*ASSIGNMENT*. Pictures in the listing do not belong in the copy, which should repeat exactly the lines from the one holding "The width and" through the last line.

*SUPPLIED MATERIAL*.
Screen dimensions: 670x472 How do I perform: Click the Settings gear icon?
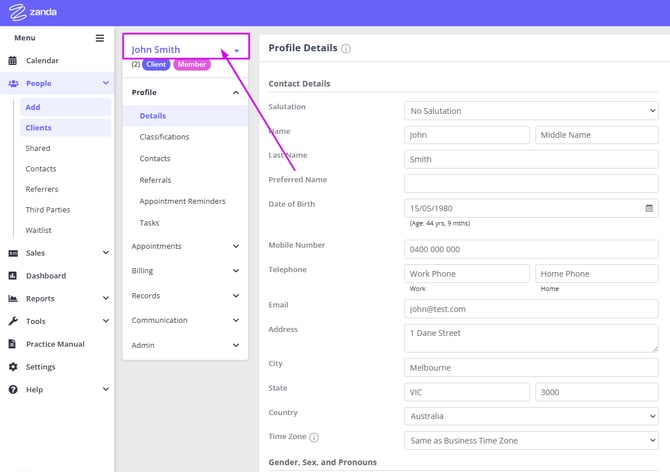click(13, 367)
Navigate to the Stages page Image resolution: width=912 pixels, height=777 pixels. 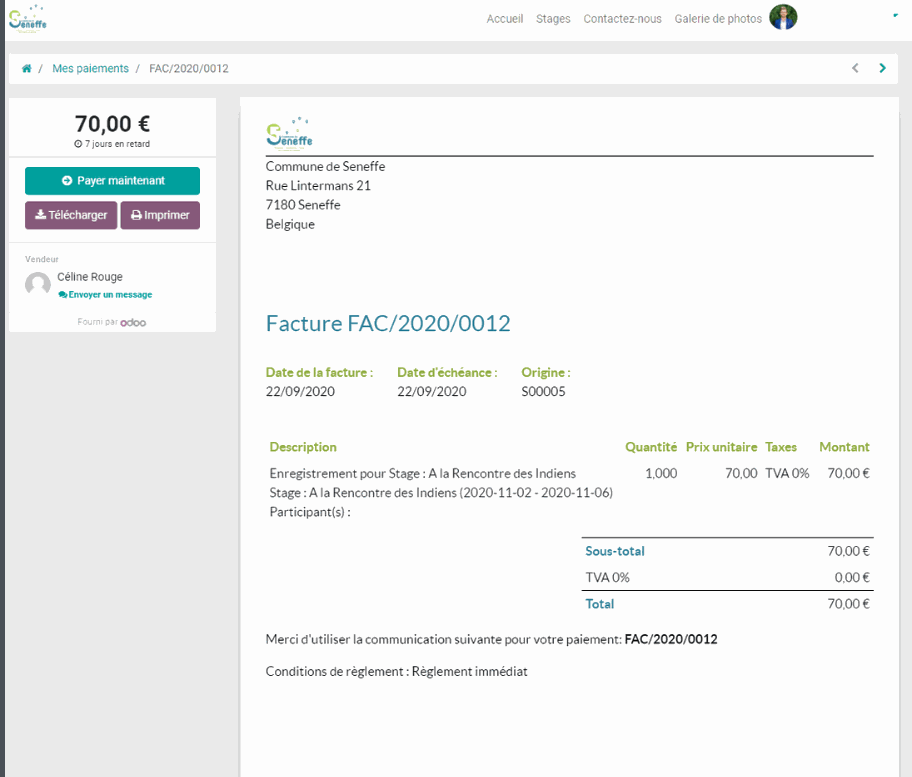click(553, 18)
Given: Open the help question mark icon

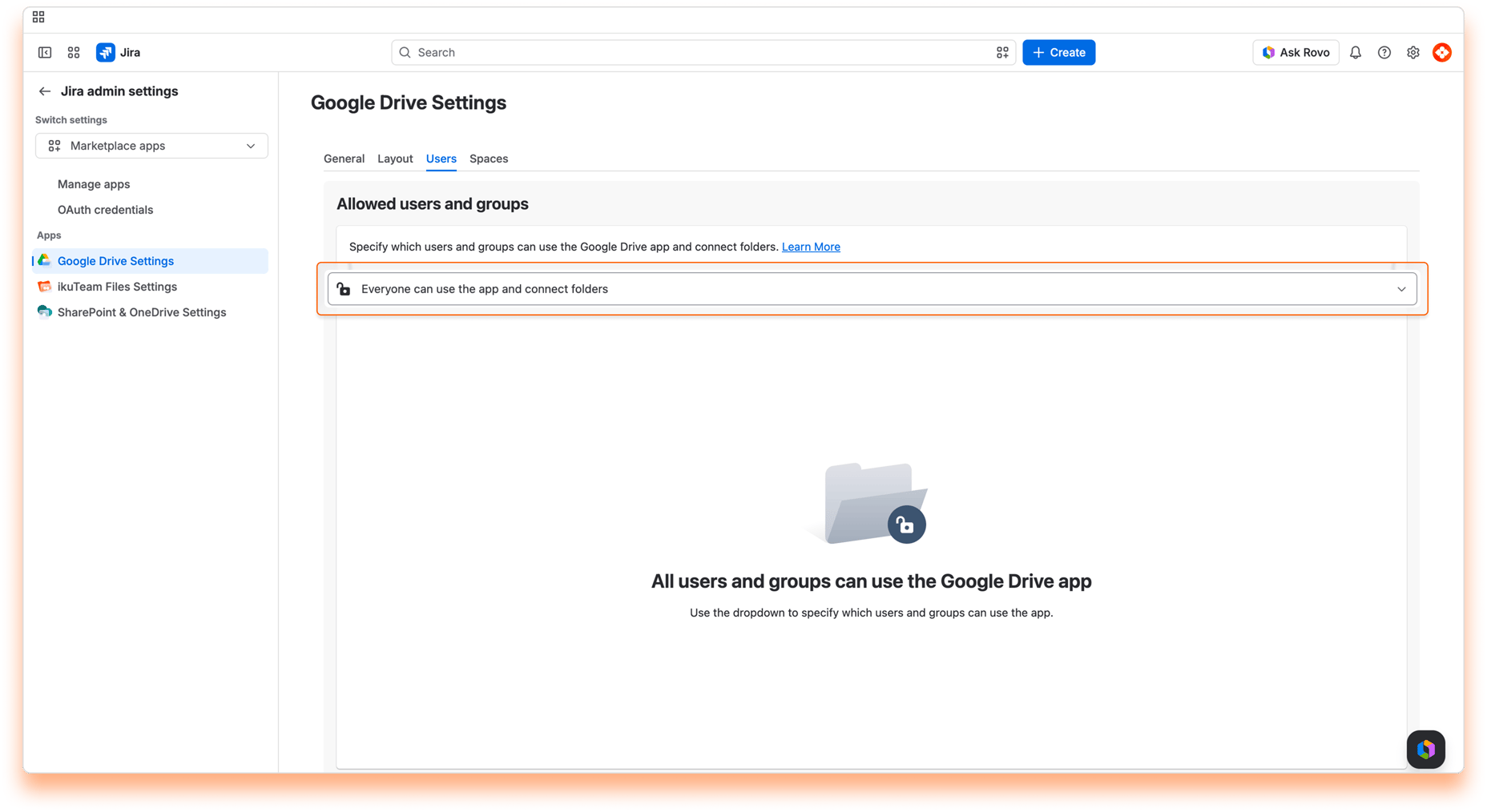Looking at the screenshot, I should [x=1384, y=52].
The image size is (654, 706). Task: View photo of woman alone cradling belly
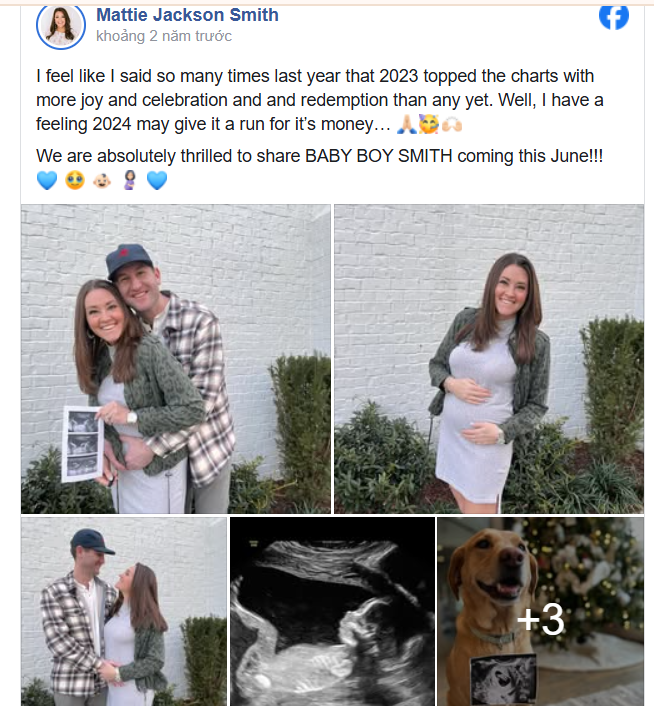488,359
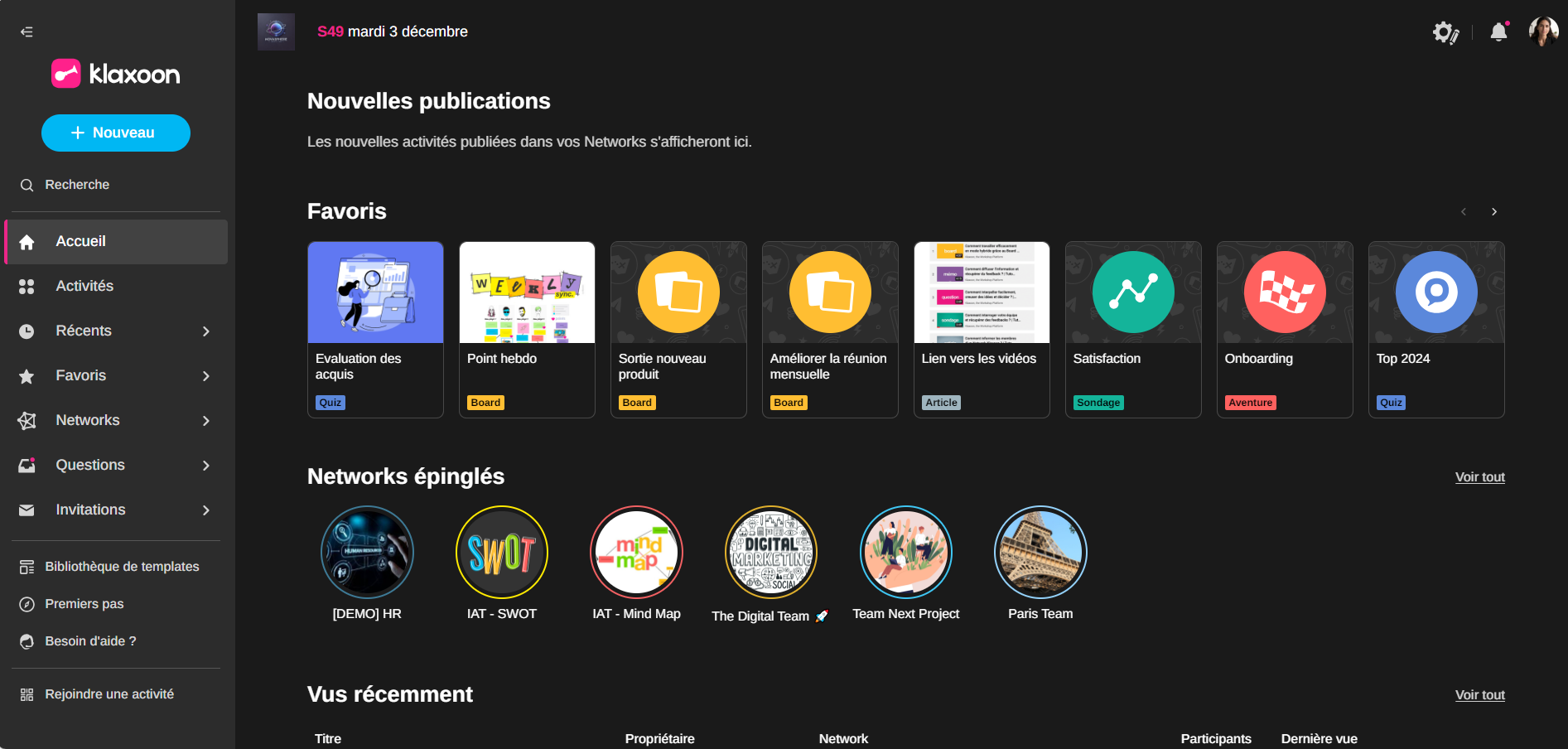
Task: Open the Satisfaction Sondage activity
Action: [x=1132, y=329]
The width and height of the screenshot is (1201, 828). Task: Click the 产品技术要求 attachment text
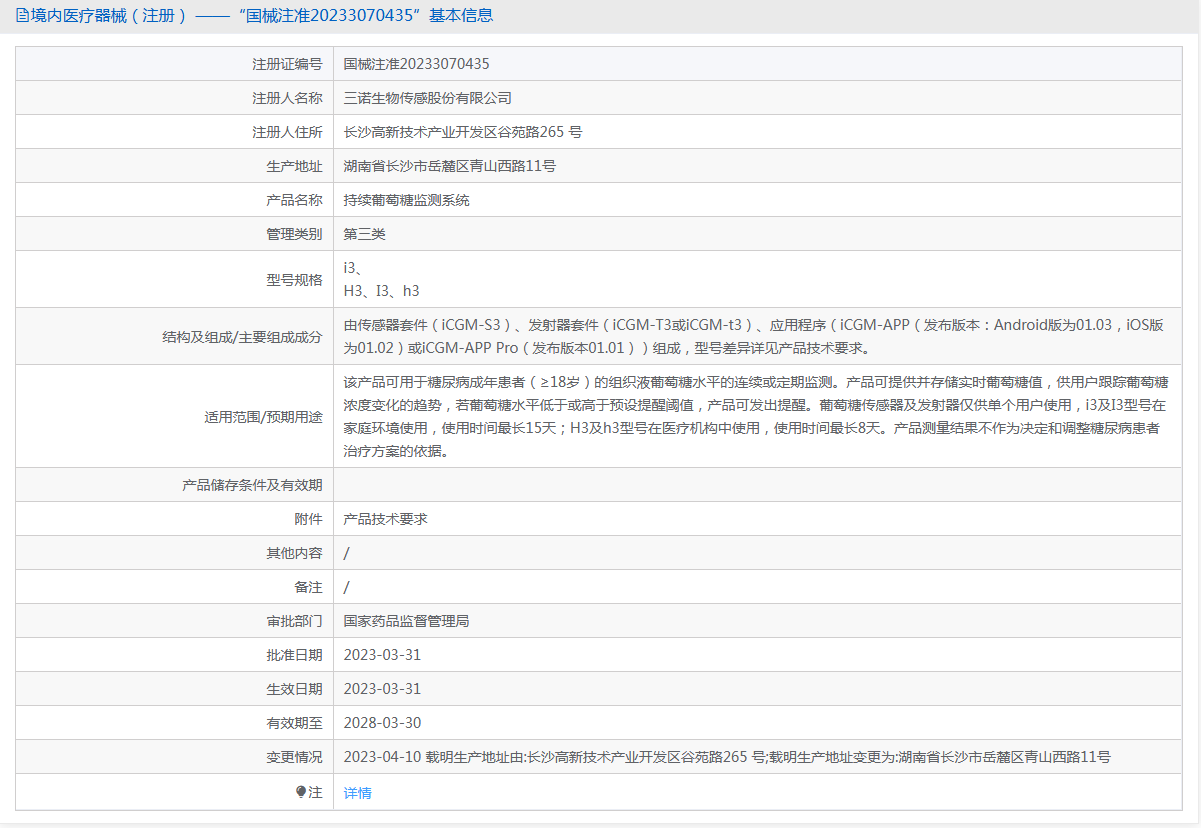[x=385, y=519]
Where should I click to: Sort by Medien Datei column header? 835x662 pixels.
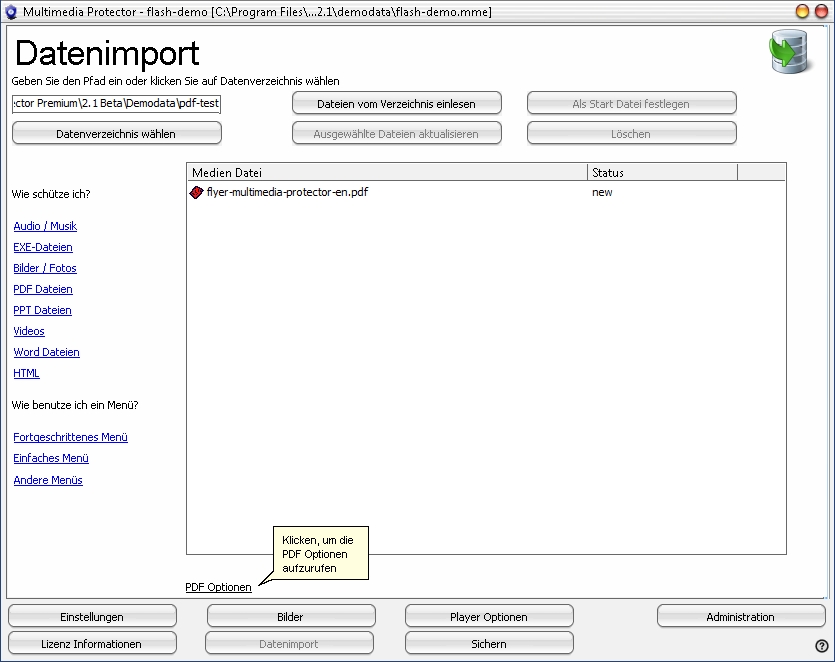386,173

*EXERCISE RESPONSE*.
The width and height of the screenshot is (1201, 828). Task: Click the 产品技术要求 attachment text
[x=385, y=519]
Where should I click to: Sort by Medien Datei column header? 835x662 pixels.
386,173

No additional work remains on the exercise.